Engaging student writing begins with effective writing assignments. This session will lead participants through the process of designing effective writing assignments based on rhetorical situations designed to engage student writers.
Asking students to read, respond to, and edit each other’s papers can save immeasurable time and effort for faculty, but many hesitate to implement these practices because they feel peer feedback boils down to “the blind leading the blind.” This session will provide a framework for structuring peer response and/or peer editing practices that work and integrating them into the teaching of any discipline.
Why take the time to read and respond to early drafts of student writing? In this session we’ll watch and discuss Across the Drafts, a DVD featuring students and faculty talking about the drafting and response process.
In this session we’ll consider strategies for getting the most out of your response time. Participants will learn to “triage” student writing problems and tailor their responses for the best results.

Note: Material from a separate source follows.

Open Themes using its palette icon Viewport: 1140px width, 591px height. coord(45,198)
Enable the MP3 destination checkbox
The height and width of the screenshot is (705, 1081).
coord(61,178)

Tired of spending hours of your time and gallons of red ink marking the same grammatical/mechanical issues over and over? In this session participants will be introduced to the concept of “minimal marking,” a strategy that can save time and increase student learning.
In this session participants will be introduced to ten ways to cut down on the time they spend grading student papers. (Disclaimer: The list does not include throwing the papers down a set of stairs!)
Research in a variety of disciplines has demonstrated that writing can help improve student understanding and retention, but what should students write, how can you incorporate writing into your course without giving up time typically devoted to content, and what about the whole “grading issue”? In this session faculty will discover answers to some of these questions.
Puzzled about how to deal with international student writing? In this session we’ll watch Writing Across Borders, a DVD featuring international students and their professors talking about the writing of students whose first language is not English. We’ll follow with a discussion.
In 1990, researchers found that 70% of all workplace writing was constructed collaboratively… and that was before email became a pervasive means of communication, before office computers were networked, before the advent of collaborative authoring software, before Web 2.0 became a reality. Still, preparing students for the workplace is only one of many reasons to include collaborative writing assignments in your curriculum. In this session we’ll talk about how to design and implement effective collaborative writing assignments. It’s harder than it sounds!
Plagiarism is not a new issue in higher education, but it has become more complicated in recent years as writers have gained broad access to the Internet and other digital resources. In this session we will discuss strategies for preventing plagiarism and related forms of academic dishonesty in your classroom. We will also explore options for detecting plagiarism and learn what we can do about it. Additionally, we will review the policies and procedures used to promote academic integrity at ISU.